Romance kills everything. Romance introduces mundane. Romance strips both raw. Romance kills romance.
I see sunset, I see sunrise. One year in the same hotel, after you’d left I was in the room, the opposite side of the hall, watching the sunset, alone. I wondered if you’d come back to me. I did not need to wonder any more. You always come back to me. We saw sunrise this time, in the same hotel, together we watched the sun rising from the east. It was lovely that morning. I did not ask when I’d see you again. I know we’d meet again.

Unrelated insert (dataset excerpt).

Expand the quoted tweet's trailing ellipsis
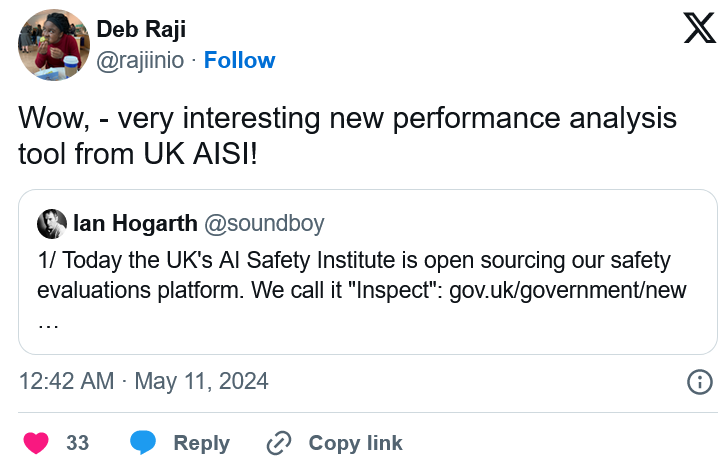The image size is (727, 465). 48,325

It is the only love that I know. 

The Bed

He let her in. He smiled. He kissed her. She had worn low heel boots. The boots looked good one her but they made her shorter. He was taller. At six feet, h seemed taller because he’s skinny. She knew very little about him, and when they had done fucking, she often fell asleep without talking to him. She liked his bed. It had a comfortable firm mattress. She enjoyed sleeping in it, him holding her tight, and sometimes when she wanted to roll onto her side, he would spoon her until she wiggled too much. At which point, he’d turn to his side and fall asleep on his own. She never had trouble sleeping when she’s with him. He had the soothing, comfortable way about him. They talked in the dark.

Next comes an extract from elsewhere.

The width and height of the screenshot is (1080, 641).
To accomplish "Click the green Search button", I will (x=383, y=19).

She knew he had four sisters and three brothers. He was close to his mother but she died of old age. He was the youngest of the eight. He’s not that close to his siblings. They were older. By the time he was born, the parents had already checked out. He was therefore, left to raise himself. In the dark he described her as “very particular”. He knew of her as someone who was into open relationships and was bi. He knew that she needed him to be okay with all that. She learned that he had come to terms of being on his own, living on his own, having a life on his own, as long as he did not have to deal with the unknown.
He did not think of her as unknown because she was strangely reliable for someone whom he just met. She was not exactly what he was looking for, but she was interesting, funny and was attractive. He liked interesting and funny women. The city is filled with men, and women who have lost their ways. Not she. She was sure of herself and she did not let others dictate how she lived her life.
Unlike her ex boyfriend, he made her feel secure and wanted. When she fell asleep, she never woke up in the middle of the night. And when she did wake up, she reached over to find his arm and folded herself under his arm.
She remembered that was how the boyfriend and she used to sleep. He was holding her so tight. She felt wanted and loved. But after a few years, he began sleeping on one side, without her next to him, and he did not want her to touch him. If all relationship would result in two people, sleeping on the opposite side of the bed, and never touch each other in the middle of the night, and only engage some sort of body entanglement if they were to have sex, what’s the point in that? You might as well sleep alone and use your vibrator if and when you feel horny. That two people in the same bed but sleep as far apart model is a common one. It’s called “marriage.” She thought that to herself.
She often traveled to see this man. The man who had a comfortable bed. When she arrived, she’d strip to nothing and began to sleep with him. Sometimes he’d turn her over and fuck her doggie style. She let him just so that she could go back to sleeping on his bed, in his firm yet soft mattress, and in his arms with his mouth inches away from hers. Unlimited kisses in the middle of the night. 
Soon the bed would lose its firmness. Then what? Do they part? Does she find another bed? Do they buy a new mattress together?